And God made the two great luminaries, the greater luminary to dominate the day and the lesser luminary to dominate the night; and the stars.” (Gen. 1:16)

During the month of April, Christians throughout the world celebrate Jesus’ resurrection and the promise of eternal life. This particular April also brought two astronomical discoveries that raise the question of life beyond the planet Earth.

The journal Science published a report (subscription required) April 4 in which planetary scientists confirmed a Lake Superior-sized body of water on Enceladus, one of Saturn’s moons.

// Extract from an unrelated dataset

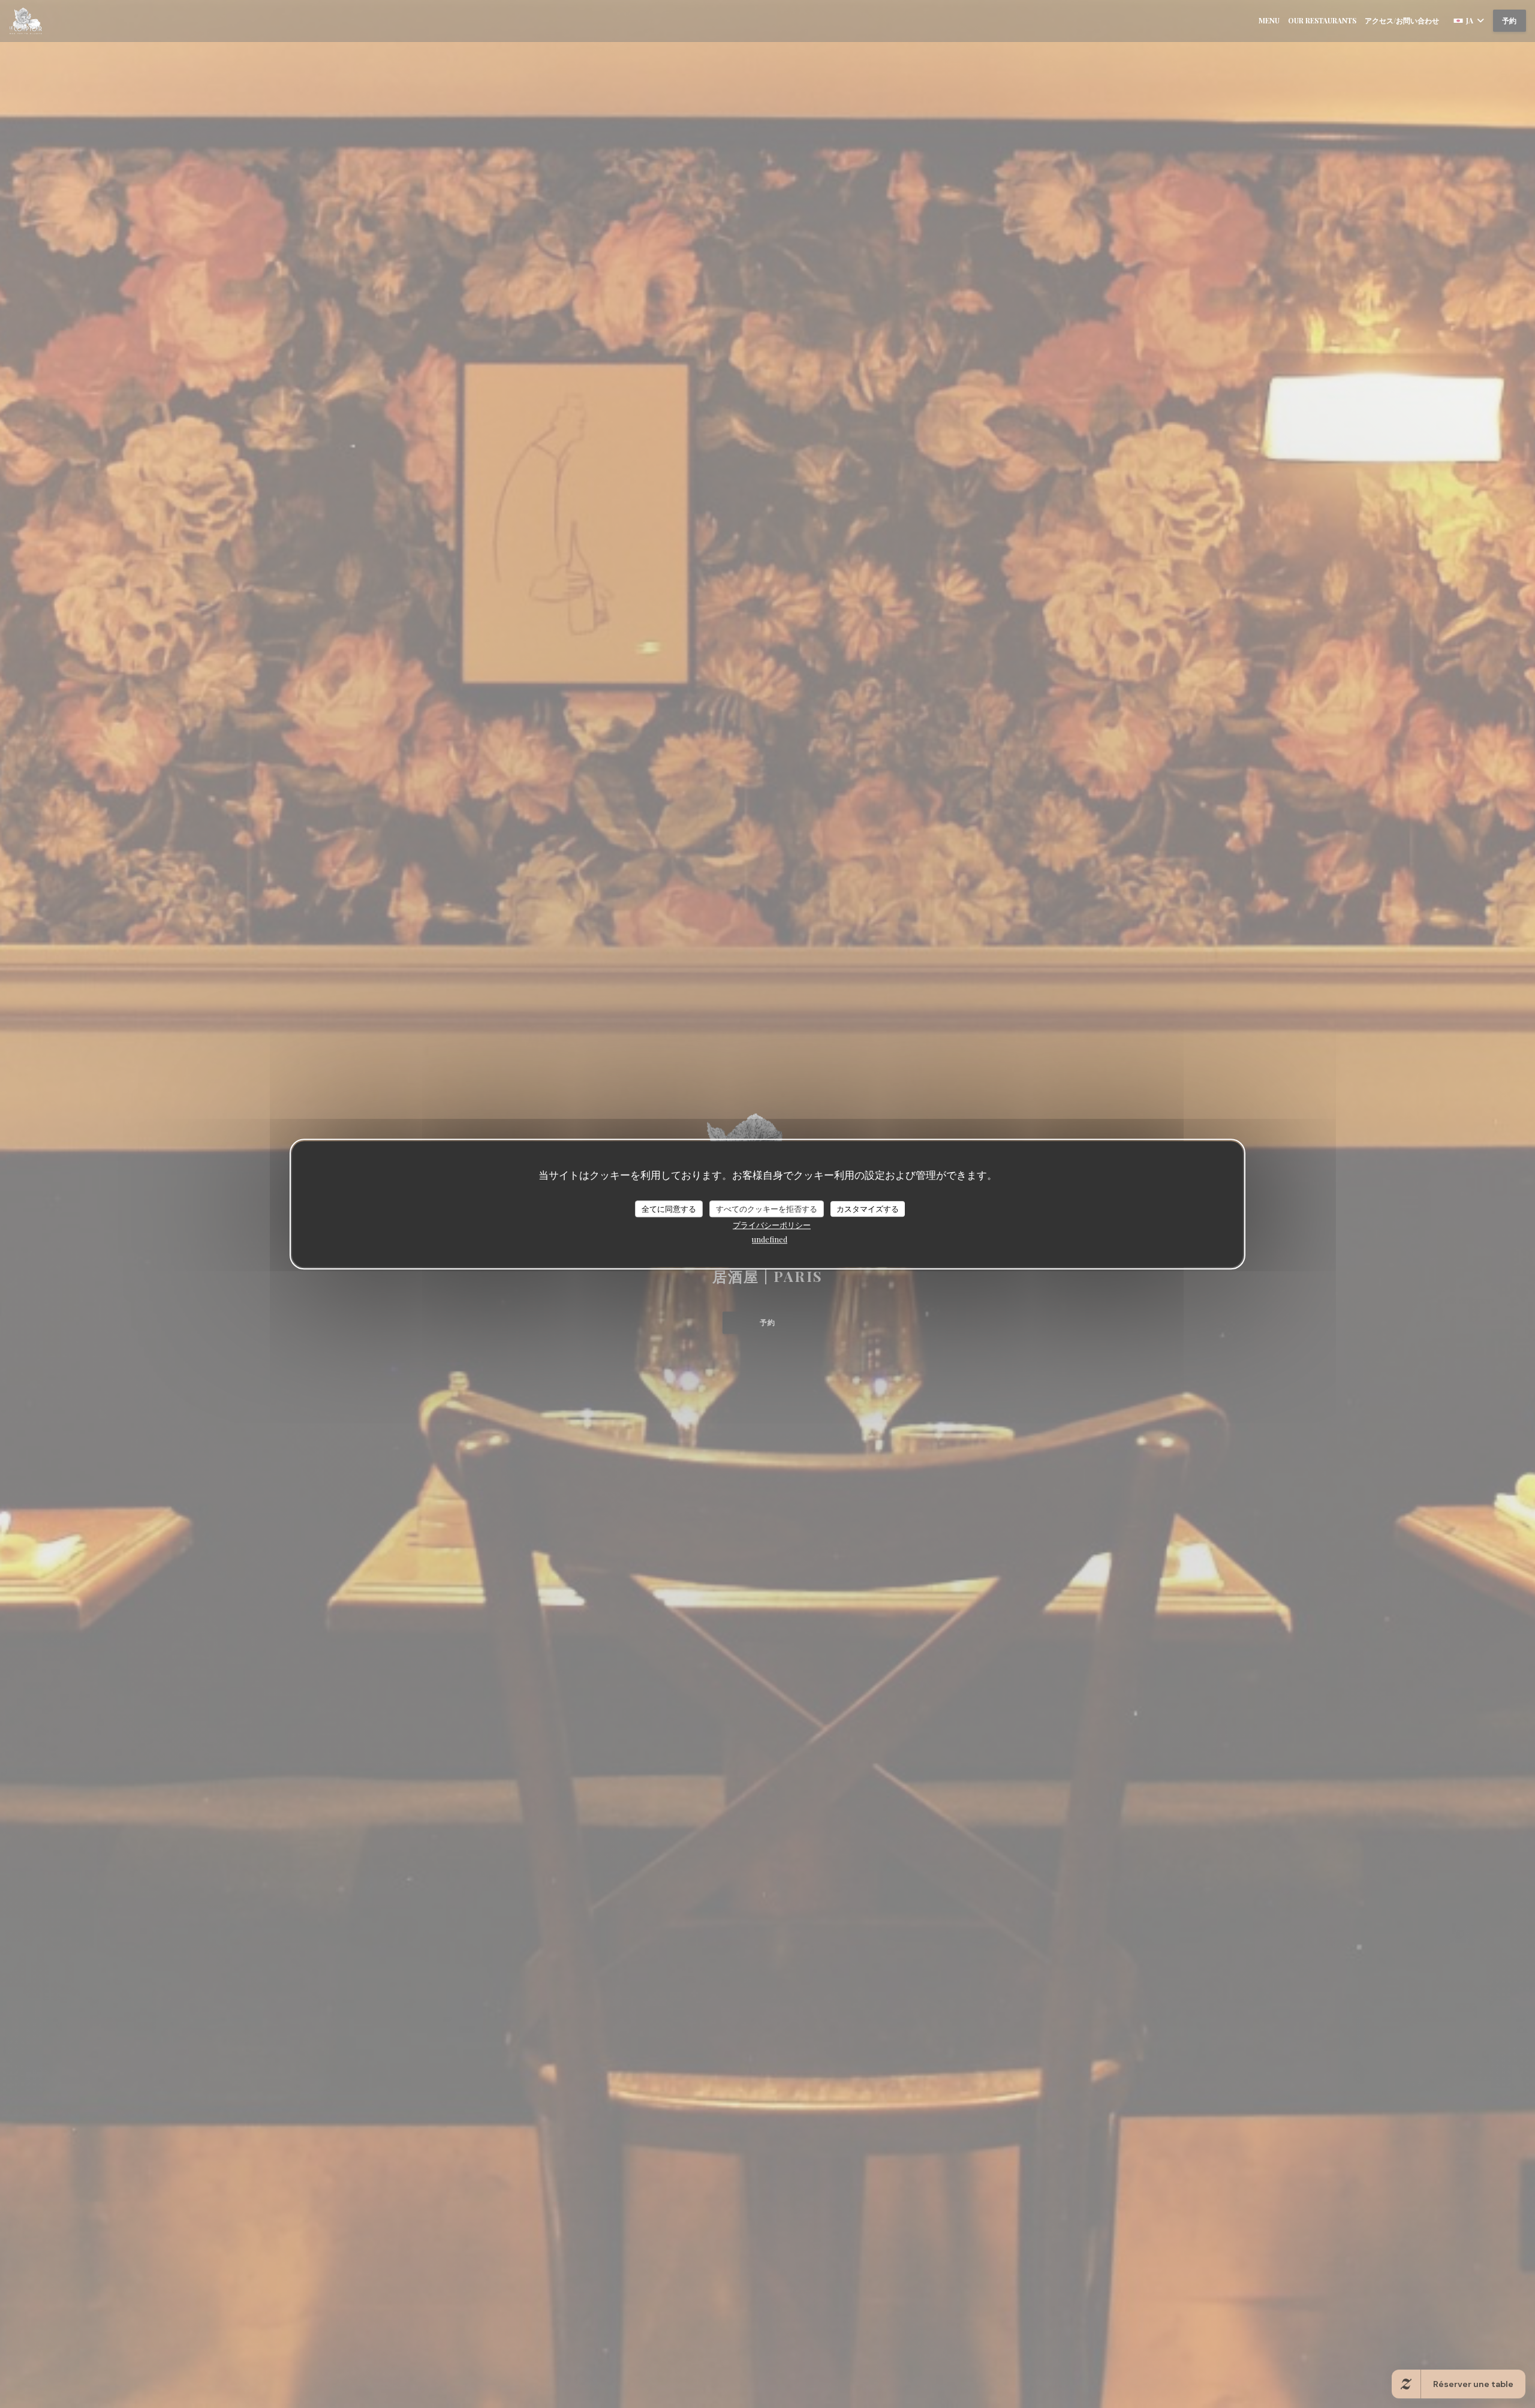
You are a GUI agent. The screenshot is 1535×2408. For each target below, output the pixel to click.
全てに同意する (669, 1208)
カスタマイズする (867, 1208)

Two weeks later, astronomers detailed in the magazine their discovery of Kepler-186f, an Earth-like planet within a seemingly habitable zone of space. Both Enceladus and Kepler-186f harbor the possibility of life.

Scientists have suspected since 2005 that Enceladus held water underneath its icy surface -- that year, NASA’s Cassini spacecraft photographed geysers spitting out ice crystals on this tiny moon. 

Enceladus cannot stay warm on its own, however, so the presence of liquid water existing on an frozen space-rock was a long shot. Cassini continued to photograph Enceladus, and scientists became increasingly puzzled by the presence of its active geysers. A mapping of Enceladus’ gravity field by Cassini helped solve the mystery, as gravity reveals mass. Sure enough, as NASA measured the moon’s varied mass via its gravitational force, it discovered water present under the ice.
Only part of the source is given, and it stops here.